La divulgation inclura des informations sur les établissements où chaque membre du clergé a travaillé, leurs rôles et les années de leur présence. Cependant, les responsables du centre ont souligné que cette publication ne constitue pas des accusations de méfaits contre des individus spécifiques.
Le ministre des Relations Couronne-Autochtones Marc Miller a décrit la divulgation à venir comme “une étape nécessaire dans l’engagement du Canada envers la vérité et la réconciliation,” tout en reconnaissant que “beaucoup plus de travail reste à faire.”
Les dirigeants autochtones à travers le Canada ont accueilli favorablement l’annonce, bien que plusieurs expriment leur frustration quant à la durée du processus. La Chef nationale de l’Assemblée des Premières Nations Cindy Woodhouse a déclaré : “Ces informations auraient dû être disponibles il y a des décennies. Chaque retard a aggravé la douleur des survivants et de leurs familles.”

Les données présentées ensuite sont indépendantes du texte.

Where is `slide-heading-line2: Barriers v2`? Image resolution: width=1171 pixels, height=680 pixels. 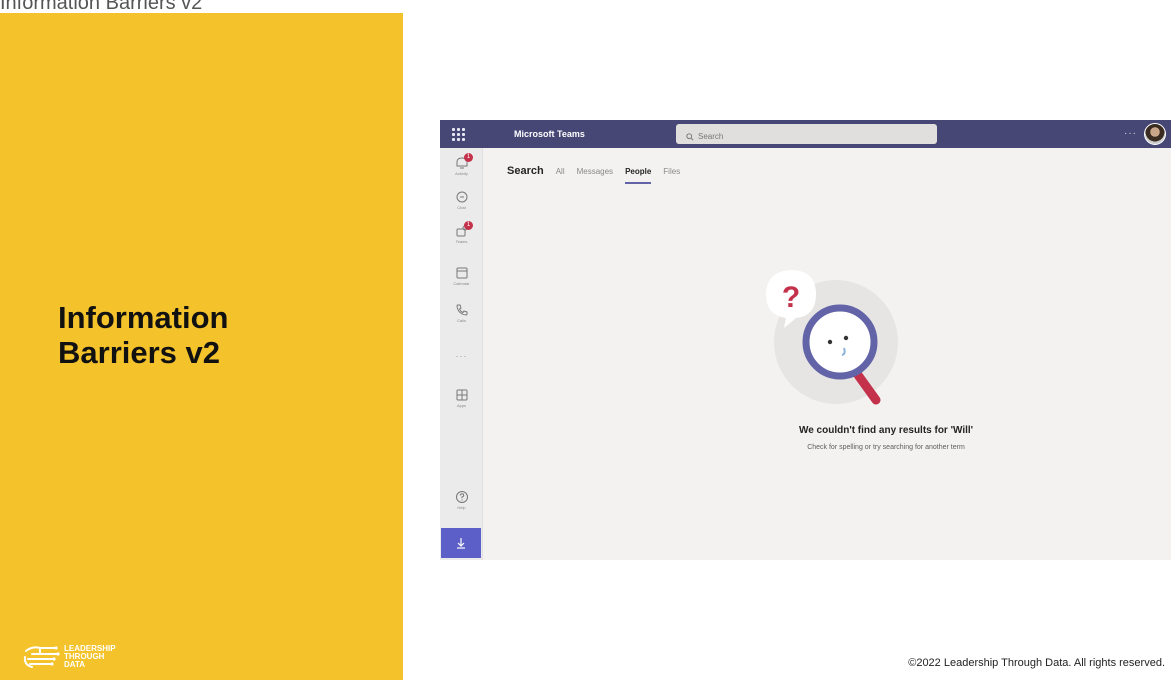 slide-heading-line2: Barriers v2 is located at coordinates (140, 352).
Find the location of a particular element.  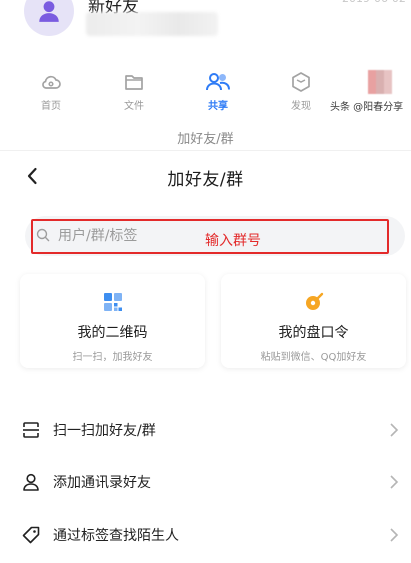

Le moment choisi pour cette publication revêt une importance particulière car il coïncide avec le dixième anniversaire de la publication du rapport final de la Commission de vérité et réconciliation, qui comprenait 94 appels à l’action, dont plusieurs n’ont toujours pas été mis en œuvre.
Le centre prévoit de coordonner des services de soutien pour les survivants et les communautés avant la divulgation, reconnaissant le potentiel de traumatisme renouvelé lorsque ces noms deviendront publics. Des conseillers en santé mentale spécialisés dans les traumatismes intergénérationnels seront disponibles grâce à des partenariats avec des organisations de guérison autochtones à travers le pays.
Alors que le Canada continue de faire face à ce sombre chapitre de son histoire, une question demeure au premier plan : cette transparence tant attendue mènera-t-elle à la guérison profonde et à la réconciliation que les communautés autochtones ont recherchées, ou deviendra-t-elle simplement un autre rappel douloureux de promesses non tenues?